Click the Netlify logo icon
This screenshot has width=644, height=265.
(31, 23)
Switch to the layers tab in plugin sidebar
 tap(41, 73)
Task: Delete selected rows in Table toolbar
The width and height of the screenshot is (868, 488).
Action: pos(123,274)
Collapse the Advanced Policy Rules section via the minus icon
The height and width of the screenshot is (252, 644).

...

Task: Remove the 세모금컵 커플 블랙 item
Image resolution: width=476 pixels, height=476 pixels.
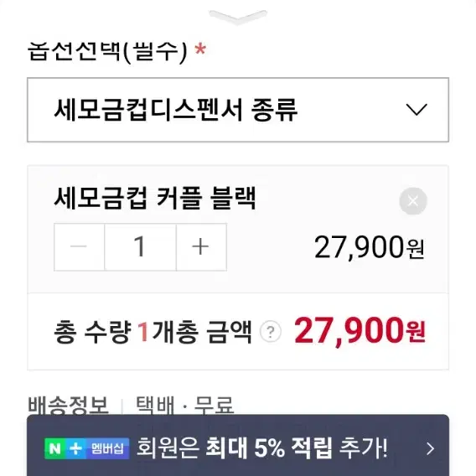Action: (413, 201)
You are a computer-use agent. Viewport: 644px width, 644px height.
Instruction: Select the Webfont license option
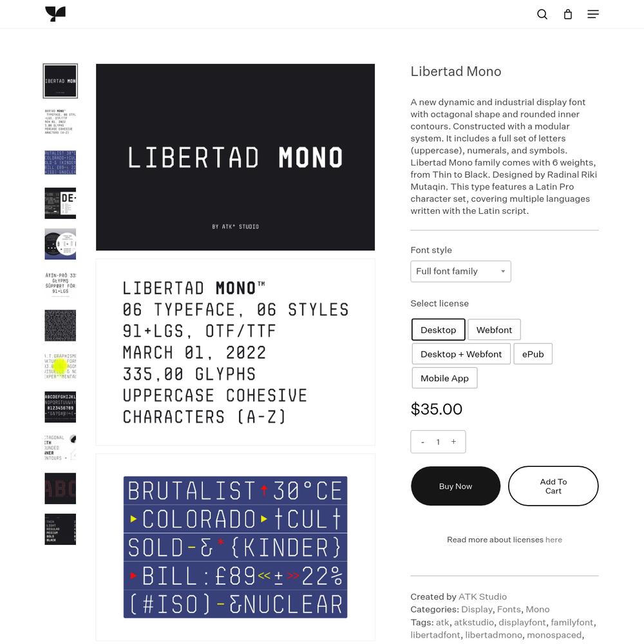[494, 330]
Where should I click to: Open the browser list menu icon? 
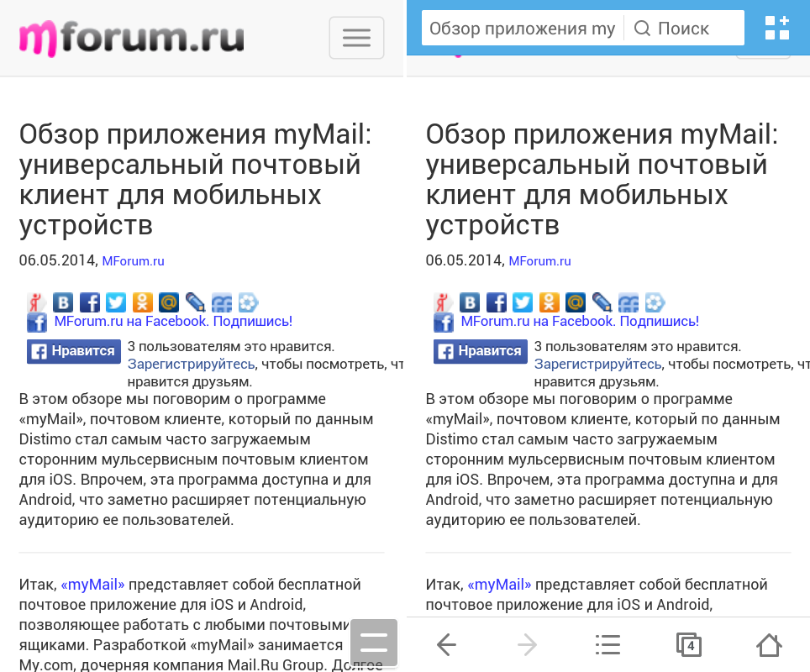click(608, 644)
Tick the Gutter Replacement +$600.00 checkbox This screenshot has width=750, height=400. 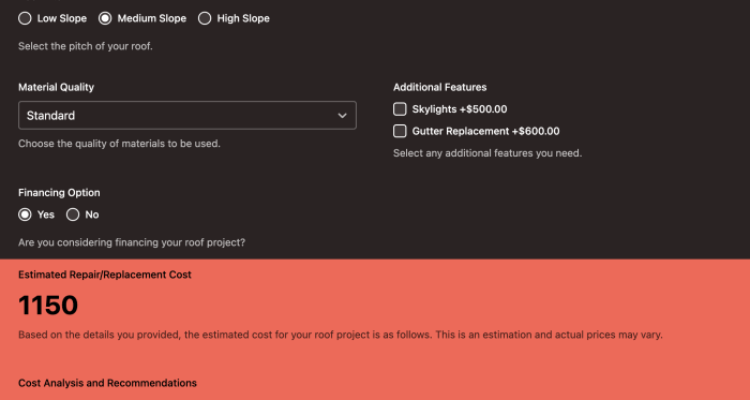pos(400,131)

▶ **EXERCISE OBJECTIVE**: In the listing above, find the line containing "The width and" and the line containing "The height and". Output them and every line between, exactly, and nothing else.

▶ **WRITTEN ANSWER**:
The width and height of the screenshot is (868, 488).
Action: pos(123,274)
Collapse the Advanced Policy Rules section via the minus icon
The height and width of the screenshot is (252, 644).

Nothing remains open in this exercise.